日本選手権での「順位別最高記録」は、下記の通り。
1)62.16 2018年/64.20 1991年=外国人
2)58.53 2017年
3)57.38 2017年
4)56.38 2019年
5)55.14 2018年
6)54.12 2018年
7)54.05 2018年
8)54.04 2018年
2017年以降に層が厚くなっていることがわかる。
話は「記録と数字」からは少々それてしまうが、今回の円盤投とハンマー投は、男女ともに「補助競技場(サブトラック)」で行われる。
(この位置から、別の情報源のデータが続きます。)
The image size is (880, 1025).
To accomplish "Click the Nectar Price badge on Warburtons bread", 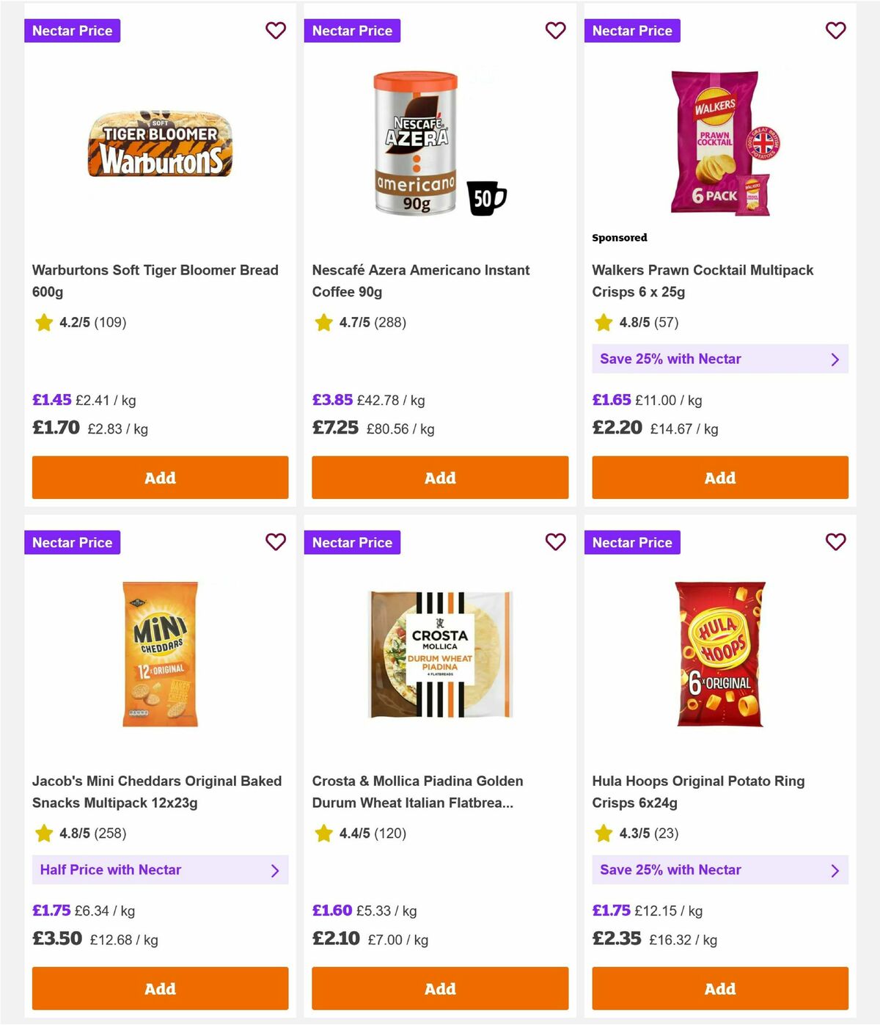I will tap(72, 31).
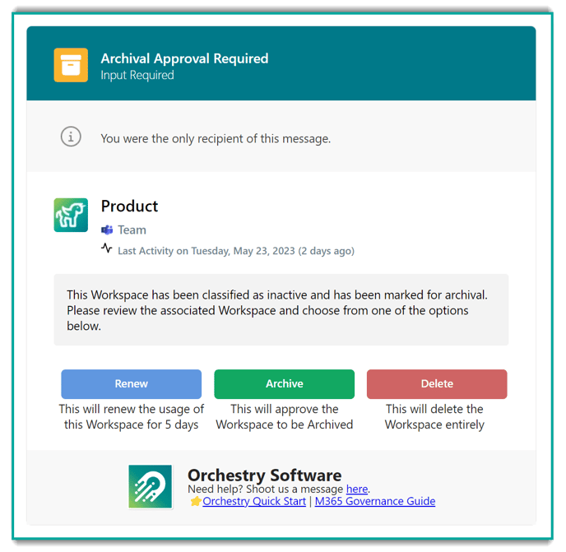
Task: Click the Last Activity date text
Action: tap(236, 251)
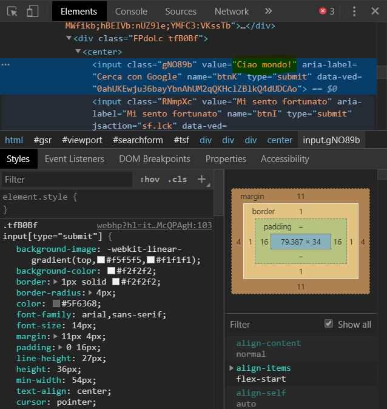Viewport: 387px width, 409px height.
Task: Switch to the Console tab
Action: pyautogui.click(x=131, y=11)

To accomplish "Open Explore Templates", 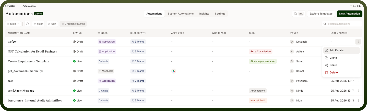I will (x=321, y=14).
日本選手権が終わった翌日の10月4日・14時00分にキックオフで、J2リーグの試合(アルビレックス新潟 vs FC町田ゼルビア)が本競技場で行われる予定で、「芝生保護のため」というのが、円盤とハンマーが補助競技場に追いやられた理由だ。
男子円盤投と同じ日(3日)の女子円盤投は、12時40分開始なので、16時10分からのトラック競技、15時05分と15時10分に始まる跳躍競技(男子三段跳と男子走高跳)の前に終了しそうだ。
よって、「新潟県民限定の入場券」を入手できた方は、サブトラに足を運べば女子の競技は生で観ることができるかもしれない。が、「日本新の期待」もある男子円盤投を生で観戦するには、トラック競技の最初の方の種目と跳躍競技のメインスタンドからの観戦をあきらめなければならなくなってしまいそうだ。なお、「サブトラで生観戦したい場合は」と書いたが、入場券でサブトラ付近にまでアクセスできるのかどうかは、現時点では不明ではあるけれども……。